Le cinéma britannique est connu pour un genre bien particulier. On dit depuis longtemps que les cinéastes britanniques sont les meilleurs pour le drame social. Ils ont ce génie de s’approcher au plus près du réel. La vérité de leurs récits offrent une part de réalisme, qui s’accroche à l’universalité et à l’actualité de leur pays. Même si la plupart des drames sociaux britanniques restent sur une vision du Royaume-Uni, cela ne les empêche pas d’être aussi sincère que visionnaires. Le second long-métrage de Clio Barnard montre une cinéaste qui marche dans les pattes de Ken Loach.

L’approche loachienne est évidente dans ce film. Tout d’abord, le sujet est digne des thèmes de Ken Loach. Cette chronique amère et fataliste de la société, qui se place comme un coup de gueule et un miroir, tient sa puissance dans l’intensité de ses personnages. Ken Loach est à la fois tendre et cruel avec ses personnages, et Clio Barnard l’a bien compris. C’est cette diversité d’émotions apportée aux personnages, qui les rend plus intéressants.

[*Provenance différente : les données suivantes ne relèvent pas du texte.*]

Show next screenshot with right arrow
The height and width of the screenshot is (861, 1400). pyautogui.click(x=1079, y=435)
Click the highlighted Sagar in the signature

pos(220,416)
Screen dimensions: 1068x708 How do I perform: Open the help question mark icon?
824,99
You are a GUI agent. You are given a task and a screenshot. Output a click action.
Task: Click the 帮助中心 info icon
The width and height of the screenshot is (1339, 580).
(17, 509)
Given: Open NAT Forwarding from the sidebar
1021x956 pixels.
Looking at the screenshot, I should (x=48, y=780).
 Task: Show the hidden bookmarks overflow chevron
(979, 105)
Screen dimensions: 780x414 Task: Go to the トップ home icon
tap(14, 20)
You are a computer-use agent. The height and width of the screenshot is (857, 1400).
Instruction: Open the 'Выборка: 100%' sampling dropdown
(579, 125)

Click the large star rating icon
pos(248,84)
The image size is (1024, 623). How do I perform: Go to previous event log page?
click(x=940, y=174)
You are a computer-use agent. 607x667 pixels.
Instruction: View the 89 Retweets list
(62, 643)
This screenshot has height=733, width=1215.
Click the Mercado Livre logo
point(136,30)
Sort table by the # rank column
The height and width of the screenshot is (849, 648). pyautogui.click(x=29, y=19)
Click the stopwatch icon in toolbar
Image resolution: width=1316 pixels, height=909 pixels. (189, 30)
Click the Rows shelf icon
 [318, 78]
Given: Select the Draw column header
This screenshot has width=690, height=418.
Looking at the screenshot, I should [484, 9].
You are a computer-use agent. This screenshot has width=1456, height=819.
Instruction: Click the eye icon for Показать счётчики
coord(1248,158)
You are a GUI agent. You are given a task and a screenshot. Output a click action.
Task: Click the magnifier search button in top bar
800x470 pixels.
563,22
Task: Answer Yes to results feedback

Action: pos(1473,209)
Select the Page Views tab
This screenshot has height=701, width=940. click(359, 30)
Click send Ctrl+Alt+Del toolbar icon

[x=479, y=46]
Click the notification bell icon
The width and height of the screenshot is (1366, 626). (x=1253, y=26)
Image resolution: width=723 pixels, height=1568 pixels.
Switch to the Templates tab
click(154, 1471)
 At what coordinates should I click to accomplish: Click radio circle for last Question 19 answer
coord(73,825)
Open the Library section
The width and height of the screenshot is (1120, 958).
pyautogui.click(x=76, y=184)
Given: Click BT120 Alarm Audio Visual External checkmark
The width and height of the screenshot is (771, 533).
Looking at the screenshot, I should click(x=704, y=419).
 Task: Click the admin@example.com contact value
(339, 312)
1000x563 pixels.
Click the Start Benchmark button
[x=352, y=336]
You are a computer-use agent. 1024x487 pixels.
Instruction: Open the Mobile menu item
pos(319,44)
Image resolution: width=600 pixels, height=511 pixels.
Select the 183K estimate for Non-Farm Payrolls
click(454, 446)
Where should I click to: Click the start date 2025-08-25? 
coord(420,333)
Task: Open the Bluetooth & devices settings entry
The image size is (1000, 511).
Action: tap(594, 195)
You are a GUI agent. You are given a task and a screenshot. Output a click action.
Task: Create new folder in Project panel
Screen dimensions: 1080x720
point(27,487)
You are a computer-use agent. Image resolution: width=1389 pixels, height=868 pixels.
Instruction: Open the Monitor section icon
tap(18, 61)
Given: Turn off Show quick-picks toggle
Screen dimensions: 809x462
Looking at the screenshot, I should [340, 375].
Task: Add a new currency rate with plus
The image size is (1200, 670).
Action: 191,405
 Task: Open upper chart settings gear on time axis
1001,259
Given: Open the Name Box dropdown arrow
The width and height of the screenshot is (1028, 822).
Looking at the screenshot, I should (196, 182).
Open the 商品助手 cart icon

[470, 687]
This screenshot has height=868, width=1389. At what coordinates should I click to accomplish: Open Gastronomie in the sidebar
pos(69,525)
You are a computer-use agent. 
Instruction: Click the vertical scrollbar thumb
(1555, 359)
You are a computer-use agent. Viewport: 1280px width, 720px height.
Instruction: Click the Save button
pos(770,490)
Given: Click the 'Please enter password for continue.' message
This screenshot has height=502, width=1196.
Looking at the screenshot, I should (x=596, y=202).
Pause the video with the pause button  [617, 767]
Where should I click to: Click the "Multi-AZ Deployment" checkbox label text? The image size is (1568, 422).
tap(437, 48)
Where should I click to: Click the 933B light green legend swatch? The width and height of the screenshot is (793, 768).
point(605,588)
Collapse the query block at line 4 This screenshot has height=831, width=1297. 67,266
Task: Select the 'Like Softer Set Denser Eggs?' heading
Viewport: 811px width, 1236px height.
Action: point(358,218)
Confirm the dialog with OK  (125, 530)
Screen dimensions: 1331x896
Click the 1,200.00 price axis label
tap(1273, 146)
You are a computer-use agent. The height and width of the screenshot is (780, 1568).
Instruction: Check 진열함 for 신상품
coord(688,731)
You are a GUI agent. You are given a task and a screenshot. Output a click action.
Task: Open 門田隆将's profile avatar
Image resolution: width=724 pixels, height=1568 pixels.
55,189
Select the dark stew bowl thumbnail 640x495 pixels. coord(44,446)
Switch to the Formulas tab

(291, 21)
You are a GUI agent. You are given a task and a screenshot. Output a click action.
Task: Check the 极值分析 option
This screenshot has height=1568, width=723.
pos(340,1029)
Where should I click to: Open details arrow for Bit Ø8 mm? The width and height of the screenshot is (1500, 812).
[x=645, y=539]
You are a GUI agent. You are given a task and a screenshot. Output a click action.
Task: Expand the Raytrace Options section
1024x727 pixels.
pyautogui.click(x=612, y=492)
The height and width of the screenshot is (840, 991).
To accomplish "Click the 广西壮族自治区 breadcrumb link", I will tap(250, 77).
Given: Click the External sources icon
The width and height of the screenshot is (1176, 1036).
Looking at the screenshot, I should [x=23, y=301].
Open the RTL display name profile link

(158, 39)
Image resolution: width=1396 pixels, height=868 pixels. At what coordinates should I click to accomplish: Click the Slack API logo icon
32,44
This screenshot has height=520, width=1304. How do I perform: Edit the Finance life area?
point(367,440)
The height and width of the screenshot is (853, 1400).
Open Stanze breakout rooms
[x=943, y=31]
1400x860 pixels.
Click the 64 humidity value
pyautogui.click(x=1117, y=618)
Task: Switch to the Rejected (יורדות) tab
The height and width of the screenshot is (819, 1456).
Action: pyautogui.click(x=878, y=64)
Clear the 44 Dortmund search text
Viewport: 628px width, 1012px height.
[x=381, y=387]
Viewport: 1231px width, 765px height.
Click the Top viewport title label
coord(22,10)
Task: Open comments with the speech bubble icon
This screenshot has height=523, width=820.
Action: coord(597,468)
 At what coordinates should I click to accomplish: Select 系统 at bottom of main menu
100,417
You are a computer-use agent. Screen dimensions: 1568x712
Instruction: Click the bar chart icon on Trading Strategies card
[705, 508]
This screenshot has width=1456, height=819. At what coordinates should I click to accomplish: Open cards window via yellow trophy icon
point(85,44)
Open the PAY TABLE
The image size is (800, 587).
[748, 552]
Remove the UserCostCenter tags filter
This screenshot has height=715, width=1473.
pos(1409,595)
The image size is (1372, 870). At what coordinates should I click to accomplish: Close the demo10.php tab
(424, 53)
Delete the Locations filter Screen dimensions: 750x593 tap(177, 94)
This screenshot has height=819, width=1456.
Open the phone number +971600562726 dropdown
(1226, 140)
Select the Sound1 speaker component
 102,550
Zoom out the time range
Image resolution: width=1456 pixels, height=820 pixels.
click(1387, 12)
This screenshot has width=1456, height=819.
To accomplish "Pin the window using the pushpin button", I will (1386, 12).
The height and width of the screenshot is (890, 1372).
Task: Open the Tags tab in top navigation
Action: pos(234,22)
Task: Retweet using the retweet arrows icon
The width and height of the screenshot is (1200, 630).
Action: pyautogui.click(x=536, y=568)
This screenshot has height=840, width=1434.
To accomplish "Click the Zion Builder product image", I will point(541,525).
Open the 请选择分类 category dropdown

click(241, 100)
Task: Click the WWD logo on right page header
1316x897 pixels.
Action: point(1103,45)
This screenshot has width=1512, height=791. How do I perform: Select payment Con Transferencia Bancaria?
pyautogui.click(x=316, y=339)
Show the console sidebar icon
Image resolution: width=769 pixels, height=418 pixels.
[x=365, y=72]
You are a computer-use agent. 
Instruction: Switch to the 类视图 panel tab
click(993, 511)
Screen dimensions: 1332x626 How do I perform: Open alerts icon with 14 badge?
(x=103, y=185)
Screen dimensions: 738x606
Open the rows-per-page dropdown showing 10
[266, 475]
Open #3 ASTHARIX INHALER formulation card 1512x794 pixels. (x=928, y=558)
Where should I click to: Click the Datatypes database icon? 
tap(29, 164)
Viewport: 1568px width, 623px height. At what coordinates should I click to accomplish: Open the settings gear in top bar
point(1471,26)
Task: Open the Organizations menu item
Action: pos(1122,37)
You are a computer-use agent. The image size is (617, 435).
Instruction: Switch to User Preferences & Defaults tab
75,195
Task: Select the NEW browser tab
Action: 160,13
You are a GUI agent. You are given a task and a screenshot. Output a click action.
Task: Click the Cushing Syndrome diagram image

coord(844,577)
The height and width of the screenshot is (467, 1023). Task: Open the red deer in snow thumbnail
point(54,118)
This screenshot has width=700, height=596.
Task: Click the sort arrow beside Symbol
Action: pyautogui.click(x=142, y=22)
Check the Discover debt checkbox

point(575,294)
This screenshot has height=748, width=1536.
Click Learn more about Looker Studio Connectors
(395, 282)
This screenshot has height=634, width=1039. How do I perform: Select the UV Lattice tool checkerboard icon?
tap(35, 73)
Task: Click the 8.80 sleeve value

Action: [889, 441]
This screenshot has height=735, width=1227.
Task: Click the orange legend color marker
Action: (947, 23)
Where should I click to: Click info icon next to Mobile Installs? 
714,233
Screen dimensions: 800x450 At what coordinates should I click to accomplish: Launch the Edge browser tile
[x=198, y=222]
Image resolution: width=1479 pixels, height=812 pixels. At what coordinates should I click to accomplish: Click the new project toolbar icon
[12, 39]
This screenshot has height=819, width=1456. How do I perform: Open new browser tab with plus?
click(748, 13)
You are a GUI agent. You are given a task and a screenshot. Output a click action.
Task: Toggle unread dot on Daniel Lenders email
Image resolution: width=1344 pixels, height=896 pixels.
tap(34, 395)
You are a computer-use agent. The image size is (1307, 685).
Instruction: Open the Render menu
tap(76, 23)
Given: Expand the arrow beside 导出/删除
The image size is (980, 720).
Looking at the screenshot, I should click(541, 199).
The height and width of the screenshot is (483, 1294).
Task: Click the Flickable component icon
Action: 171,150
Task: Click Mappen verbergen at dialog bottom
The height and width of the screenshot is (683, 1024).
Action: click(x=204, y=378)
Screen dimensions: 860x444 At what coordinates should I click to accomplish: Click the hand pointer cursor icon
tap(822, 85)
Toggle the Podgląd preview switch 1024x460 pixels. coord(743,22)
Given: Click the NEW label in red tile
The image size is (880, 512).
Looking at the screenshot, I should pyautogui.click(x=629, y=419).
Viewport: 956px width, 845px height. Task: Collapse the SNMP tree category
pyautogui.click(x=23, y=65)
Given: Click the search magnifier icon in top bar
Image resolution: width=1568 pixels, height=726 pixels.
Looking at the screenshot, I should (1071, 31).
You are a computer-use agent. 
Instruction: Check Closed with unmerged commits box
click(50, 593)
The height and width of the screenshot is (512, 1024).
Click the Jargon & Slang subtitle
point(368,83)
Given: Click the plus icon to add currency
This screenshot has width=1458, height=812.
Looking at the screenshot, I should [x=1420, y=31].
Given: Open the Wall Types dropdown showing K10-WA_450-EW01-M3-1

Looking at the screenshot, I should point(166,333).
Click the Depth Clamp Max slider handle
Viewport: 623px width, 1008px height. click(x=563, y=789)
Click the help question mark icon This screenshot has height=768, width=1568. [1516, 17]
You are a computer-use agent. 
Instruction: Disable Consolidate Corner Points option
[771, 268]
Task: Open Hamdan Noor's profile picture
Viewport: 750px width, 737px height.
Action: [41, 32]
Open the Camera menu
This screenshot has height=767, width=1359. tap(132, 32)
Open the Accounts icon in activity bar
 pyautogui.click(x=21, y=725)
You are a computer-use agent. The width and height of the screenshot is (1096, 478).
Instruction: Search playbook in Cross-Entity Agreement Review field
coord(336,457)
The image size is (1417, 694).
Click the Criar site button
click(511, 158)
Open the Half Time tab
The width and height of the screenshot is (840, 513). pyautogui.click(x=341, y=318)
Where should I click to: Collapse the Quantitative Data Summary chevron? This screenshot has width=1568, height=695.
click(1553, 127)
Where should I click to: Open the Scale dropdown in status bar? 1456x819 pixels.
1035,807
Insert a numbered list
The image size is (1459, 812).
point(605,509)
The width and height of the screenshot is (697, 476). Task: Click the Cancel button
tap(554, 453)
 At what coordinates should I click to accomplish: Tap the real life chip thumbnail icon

Le bonus apporté au système loachien dans ce film, c’est le regard jeté sur des enfants. Même pas des adolescents, mais ce qu’on qualifierait des collégiens en France. A partir de là, Clio Barnard intégre une part d’innocence. Dans les récits loachiens, les personnages sont plus adultes. Donc, tout de suite, plus matures et plus conscients. Ici, les jeunes Arbor et Swifty amènent leur part de cynisme et de naïveté face au réalisme social. A partir de là, la dramaturgie sociale paraît plus nette et plus explicite.

Mais la réalisatrice ne tombe pas dans le piège de la facilité face à cette netteté. Derrière l’approche loachienne, une dynamique se révèle. Deux points ressortent vivement du film. Premièrement, c’est la fougue. Autant dans le rythme narratif que dans la personnalité des jeunes personnages, il y a cette course contre la misère. Ensuite, la dynamique se voit également dans les images. Chaque plan contient beaucoup d’éléments, allant de la vitesse d’éxécution au mélange tendresse / cruauté.

De plus, le film se révèle être une grande quête. Au-delà des objectifs respectifs des personnages, il y a une progression vers un fantasme. La course contre la misère se transforme petit à petit en quête d’espoir. Ce parcours du combattant, mené par de jeunes garçons, est mené par beaucoup d’optimisme. La fatalité est bien présente, mais Clio Barnard la détourne plusieurs fois, pour livrer comme un pardon et une tentative de rachat. A noter l’habituelle présence de l’intimité dans ces drames sociaux, pour accentuer les conséquences sur les relations entre les personnages.

A partir de là, la réalisatrice britannique fera preuve de lyrisme léger. Pas trop accentué, assez bien dissimulé, mais visible dans sa poésie sauvage. Car, à travers ses jeunes personnages, Clio Barnard ne filme pas la misère générale du pays. Mais elle capte la difficulté de la jeunesse à s’intégrer dans un pays en difficulté socialement. Le film jouera constamment sur le contraste de la trivialité de la déception. Comme dans les relations adultes / enfants : ces adultes irresponsables dont les jeunes sont obligés de se détacher pour se construire leur propre vie.

Ces adultes, ancrés dans ce monde capitalisme rempli de mensonge, manipulation et égoïsme, laissent la jeune s’échapper. Ces derniers entrent alors dans un univers onirique, où l’éducation ne mène plus à rien, et où le métal offre le reflet d’une vie rêvée. Clio Barnard est d’autant plus fascinante dans sa forme, quand elle choisie de ne pas créer de différence entre la fatalité et l’espoir. Elle préfère se distinguer au terre-à-terre, et à montrer l’espoir (et donc la dimension fantasmée) par le biais du réalisme pur.